**PROBLEM REQUIREMENTS:** Retype the data exactly, leaving nothing out.
(THE RECORDS)
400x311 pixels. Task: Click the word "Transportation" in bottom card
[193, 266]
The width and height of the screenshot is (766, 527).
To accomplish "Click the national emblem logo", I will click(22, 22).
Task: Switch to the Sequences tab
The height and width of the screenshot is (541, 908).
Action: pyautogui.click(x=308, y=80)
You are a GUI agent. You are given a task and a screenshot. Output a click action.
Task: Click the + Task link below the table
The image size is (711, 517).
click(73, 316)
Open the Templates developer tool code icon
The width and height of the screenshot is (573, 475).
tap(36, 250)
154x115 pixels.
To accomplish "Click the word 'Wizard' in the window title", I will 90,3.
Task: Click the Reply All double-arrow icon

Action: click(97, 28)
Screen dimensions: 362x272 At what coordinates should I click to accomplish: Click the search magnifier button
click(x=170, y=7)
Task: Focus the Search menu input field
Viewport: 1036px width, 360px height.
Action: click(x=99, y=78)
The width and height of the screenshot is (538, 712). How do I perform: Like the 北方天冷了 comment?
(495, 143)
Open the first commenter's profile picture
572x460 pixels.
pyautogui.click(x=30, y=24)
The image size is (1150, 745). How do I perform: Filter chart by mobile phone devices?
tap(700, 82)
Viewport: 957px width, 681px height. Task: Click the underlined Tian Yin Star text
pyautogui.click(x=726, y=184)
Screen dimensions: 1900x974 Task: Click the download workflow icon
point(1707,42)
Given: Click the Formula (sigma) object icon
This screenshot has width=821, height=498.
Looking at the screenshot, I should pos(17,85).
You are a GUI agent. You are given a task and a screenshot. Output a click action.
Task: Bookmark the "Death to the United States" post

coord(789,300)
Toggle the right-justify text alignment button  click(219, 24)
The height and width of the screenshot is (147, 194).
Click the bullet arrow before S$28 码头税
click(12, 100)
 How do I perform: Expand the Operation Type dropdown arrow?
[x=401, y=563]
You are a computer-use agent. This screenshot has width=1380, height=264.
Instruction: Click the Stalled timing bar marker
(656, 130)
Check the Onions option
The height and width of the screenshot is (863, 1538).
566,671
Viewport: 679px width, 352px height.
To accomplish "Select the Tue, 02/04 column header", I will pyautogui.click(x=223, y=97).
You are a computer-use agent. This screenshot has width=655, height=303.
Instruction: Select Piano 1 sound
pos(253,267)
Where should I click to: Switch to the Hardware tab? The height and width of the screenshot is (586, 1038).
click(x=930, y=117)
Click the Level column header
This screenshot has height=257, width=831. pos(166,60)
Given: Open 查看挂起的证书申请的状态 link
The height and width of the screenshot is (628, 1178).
(End THE RECORDS)
**EXPECTED OUTPUT:**
400x311 pixels. Task: Click the word "Transportation" in bottom card
[193, 266]
The width and height of the screenshot is (766, 527).
To accomplish "Click the national emblem logo", I will click(22, 22).
Task: Switch to the Sequences tab
The height and width of the screenshot is (541, 908).
Action: pyautogui.click(x=308, y=80)
You are a GUI agent. You are given a task and a screenshot. Output a click action.
Task: Click the + Task link below the table
The image size is (711, 517).
click(73, 316)
Open the Templates developer tool code icon
The width and height of the screenshot is (573, 475).
tap(36, 250)
154x115 pixels.
To accomplish "Click the word 'Wizard' in the window title", I will 90,3.
Task: Click the Reply All double-arrow icon

Action: click(97, 28)
Screen dimensions: 362x272 At what coordinates should I click to accomplish: Click the search magnifier button
click(x=170, y=7)
Task: Focus the Search menu input field
Viewport: 1036px width, 360px height.
Action: click(x=99, y=78)
The width and height of the screenshot is (538, 712). How do I perform: Like the 北方天冷了 comment?
(495, 143)
Open the first commenter's profile picture
572x460 pixels.
pyautogui.click(x=30, y=24)
The image size is (1150, 745). How do I perform: Filter chart by mobile phone devices?
tap(700, 82)
Viewport: 957px width, 681px height. Task: Click the underlined Tian Yin Star text
pyautogui.click(x=726, y=184)
Screen dimensions: 1900x974 Task: Click the download workflow icon
point(1707,42)
Given: Click the Formula (sigma) object icon
This screenshot has width=821, height=498.
Looking at the screenshot, I should pos(17,85).
You are a GUI agent. You are given a task and a screenshot. Output a click action.
Task: Bookmark the "Death to the United States" post

coord(789,300)
Toggle the right-justify text alignment button  click(219, 24)
The height and width of the screenshot is (147, 194).
Click the bullet arrow before S$28 码头税
click(12, 100)
 How do I perform: Expand the Operation Type dropdown arrow?
[x=401, y=563]
You are a computer-use agent. This screenshot has width=1380, height=264.
Instruction: Click the Stalled timing bar marker
(656, 130)
Check the Onions option
The height and width of the screenshot is (863, 1538).
566,671
Viewport: 679px width, 352px height.
To accomplish "Select the Tue, 02/04 column header", I will pyautogui.click(x=223, y=97).
You are a computer-use agent. This screenshot has width=655, height=303.
Instruction: Select Piano 1 sound
pos(253,267)
Where should I click to: Switch to the Hardware tab? The height and width of the screenshot is (586, 1038).
click(x=930, y=117)
Click the Level column header
This screenshot has height=257, width=831. pos(166,60)
Given: Open 查看挂起的证书申请的状态 link
The height and width of the screenshot is (628, 1178).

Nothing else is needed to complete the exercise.